## Consigna
Repite tal cual el fragmento del texto sobre las auroras boreales que comienza con "Buen martes a" y continúa hasta "latitudes anormalmente bajas.".
____ Texto para analizar
Buen martes a todos,
No tenía planeado hablar de esto, pero la inspiración me ha hecho cambiar de tema. Y digo inspiración, cuando posiblemente lo que quiero decir es envidia. El sábado pasado se compartió por redes sociales una cantidad innumerable de fotografías de auroras boreales en sitios donde no es habitual verlas. En España se compartieron muchas fotos impresionantes y, si bien muchas de esas instantáneas contaban con una alta exposición, no niega la realidad: las auroras boreales fueron visibles en latitudes anormalmente bajas.
________
____ Datos proporcionados
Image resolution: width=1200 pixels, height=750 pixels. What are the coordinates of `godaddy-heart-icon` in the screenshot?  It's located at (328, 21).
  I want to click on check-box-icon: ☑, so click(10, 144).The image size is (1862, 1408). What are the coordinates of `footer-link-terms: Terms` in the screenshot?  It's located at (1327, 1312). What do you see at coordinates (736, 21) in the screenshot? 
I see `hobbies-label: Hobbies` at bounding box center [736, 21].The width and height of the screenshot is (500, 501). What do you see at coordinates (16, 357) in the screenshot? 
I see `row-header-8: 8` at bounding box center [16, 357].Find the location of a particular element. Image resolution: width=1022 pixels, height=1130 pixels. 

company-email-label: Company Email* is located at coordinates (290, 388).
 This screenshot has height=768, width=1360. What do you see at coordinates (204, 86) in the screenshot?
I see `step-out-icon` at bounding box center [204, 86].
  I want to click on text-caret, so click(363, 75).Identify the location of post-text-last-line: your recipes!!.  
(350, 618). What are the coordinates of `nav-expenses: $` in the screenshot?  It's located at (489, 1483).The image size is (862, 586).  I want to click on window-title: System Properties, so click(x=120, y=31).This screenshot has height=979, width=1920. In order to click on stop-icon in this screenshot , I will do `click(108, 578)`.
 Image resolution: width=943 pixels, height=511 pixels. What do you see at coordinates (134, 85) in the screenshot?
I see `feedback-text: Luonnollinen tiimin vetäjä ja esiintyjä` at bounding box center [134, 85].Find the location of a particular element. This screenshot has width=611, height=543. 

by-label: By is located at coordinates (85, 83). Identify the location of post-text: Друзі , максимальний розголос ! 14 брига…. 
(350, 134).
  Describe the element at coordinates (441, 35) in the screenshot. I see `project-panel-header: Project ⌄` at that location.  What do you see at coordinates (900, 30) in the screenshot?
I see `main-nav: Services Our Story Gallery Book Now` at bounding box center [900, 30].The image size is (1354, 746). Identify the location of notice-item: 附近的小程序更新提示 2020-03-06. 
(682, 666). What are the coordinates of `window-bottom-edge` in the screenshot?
________
## Ejercicio resuelto
Buen martes a todos,
No tenía planeado hablar de esto, pero la inspiración me ha hecho cambiar de tema. Y digo inspiración, cuando posiblemente lo que quiero decir es envidia. El sábado pasado se compartió por redes sociales una cantidad innumerable de fotografías de auroras boreales en sitios donde no es habitual verlas. En España se compartieron muchas fotos impresionantes y, si bien muchas de esas instantáneas contaban con una alta exposición, no niega la realidad: las auroras boreales fueron visibles en latitudes anormalmente bajas.